Connected to the article, this paper Hive related art cleaning and calculated to complete the data
A storage. Raw log information
Table hive supports regular expression way to store and read, as follows:
CREATE EXTERNAL TABLE nginxlog ( ip STRING, time STRING, request STRING, status STRING, size STRING, referer STRING, agent STRING) ROW FORMAT SERDE 'org.apache.hadoop.hive.serde2.RegexSerDe' WITH SERDEPROPERTIES ( "input.regex" = "([^ ]*) (\\[[^\\]]*\\]) (\"[^\"]*\") (-|[0-9]*) (-|[0-9]*) (\"[^ ]*\") (\"[^\\\"]*\")" ) STORED AS TEXTFILE LOCATION '/test' ;
Our access.log log data format is as follows:
192.168.111.1 [29/Jul/2019:19:58:55 +0800] "GET /big.png?url=http://127.0.0.1/a.html&urlname=a.html&scr=1366x768&ce=1&cnv=0.6735760053703803&ref=http://127.0.0.1/b.html&stat_uv=67256303183188720208&stat_ss=6553789412_7_1564401535833 HTTP/1.0" 200 37700 "http://127.0.0.1/a.html" "Mozilla/5.0 (Windows NT 10.0; WOW64) AppleWebKit/537.36 (KHTML, like Gecko) Chrome/63.0.3239.132 Safari/537.36"
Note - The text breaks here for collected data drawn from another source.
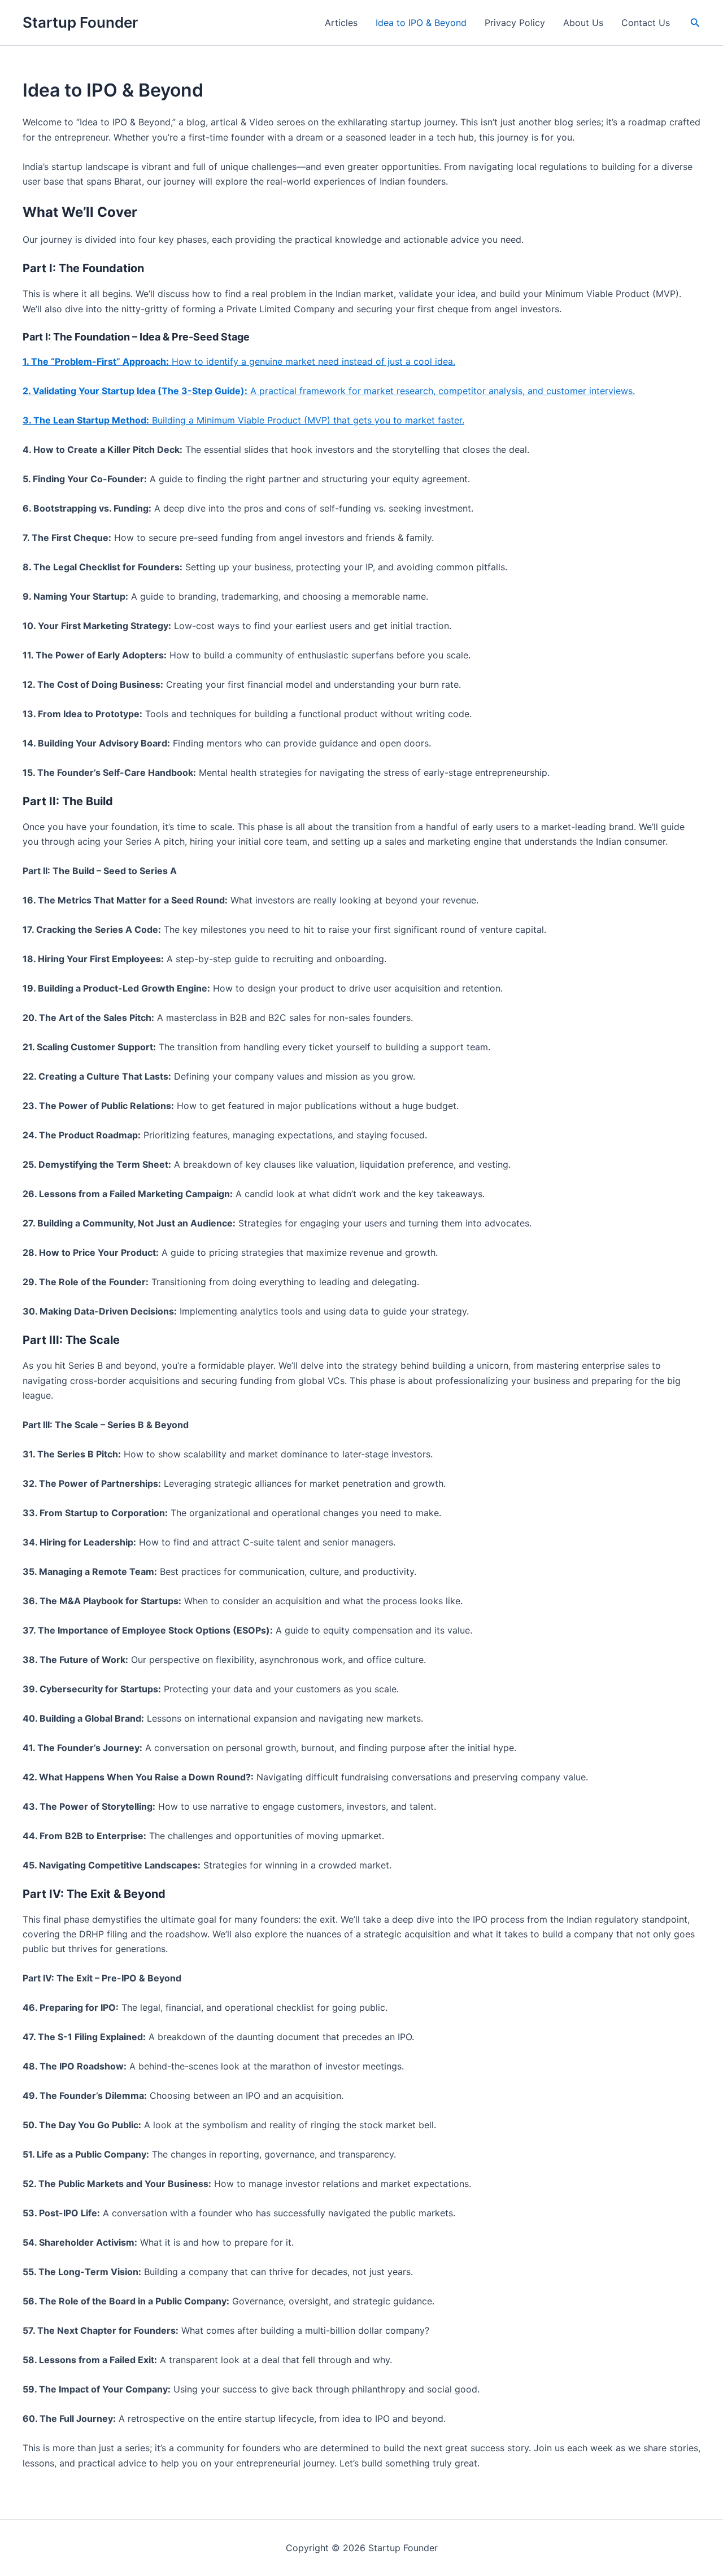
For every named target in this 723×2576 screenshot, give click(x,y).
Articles (341, 22)
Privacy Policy (515, 22)
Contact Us (645, 22)
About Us (583, 22)
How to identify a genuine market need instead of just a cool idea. (239, 361)
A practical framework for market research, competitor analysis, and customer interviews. (329, 390)
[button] (695, 23)
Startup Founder (80, 22)
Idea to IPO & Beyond (421, 22)
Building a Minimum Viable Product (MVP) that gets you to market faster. (243, 420)
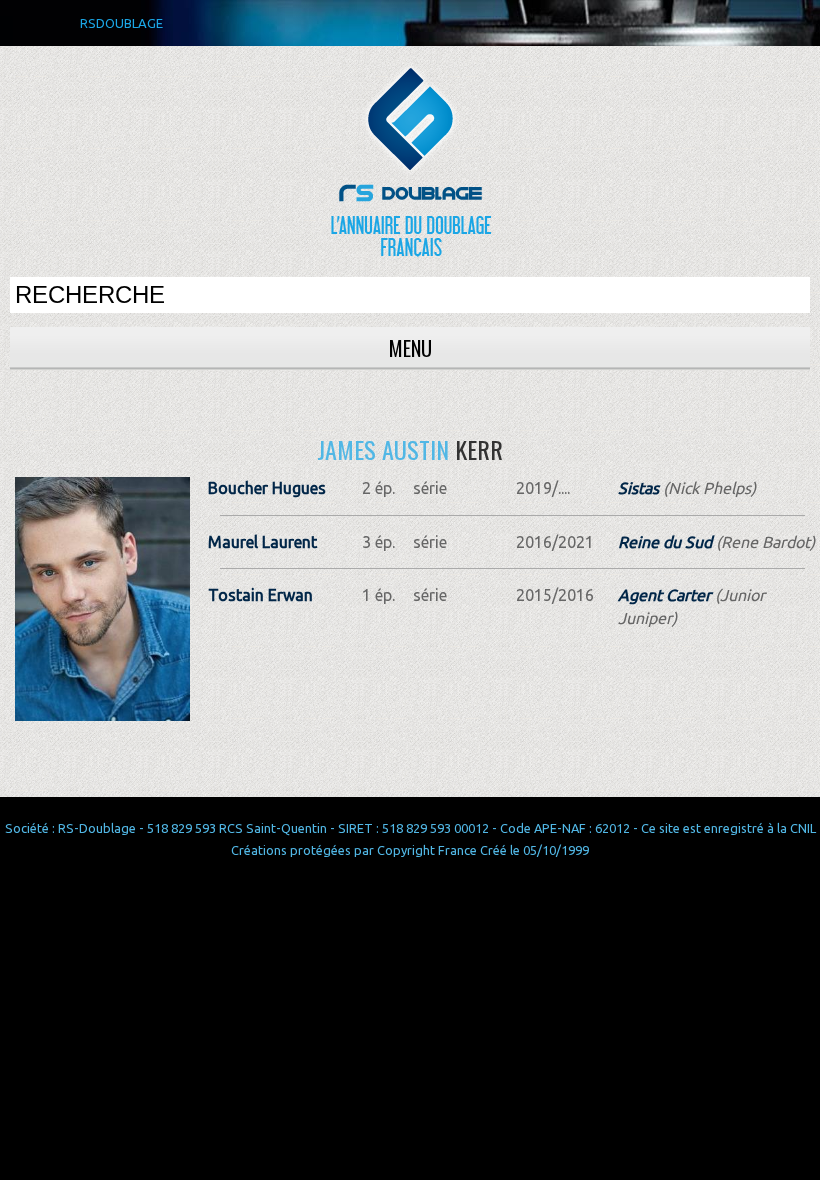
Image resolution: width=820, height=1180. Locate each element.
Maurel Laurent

So build regular expression table statement
([^] *) (\\ [[^ \\]] * \\]) (\ "[^ \"] * \ ") (- | [0-9] *) (- | [0-9 ] *) (\ "[^] * \") (\ "[^ \\\"] * \ ") and above must match the data,
first of all have to understand this regular expression matching in each packet significance:
([^] *) // which matches any character other than a space, in ^ bracket expression, it does not accept the time it represents a set of characters.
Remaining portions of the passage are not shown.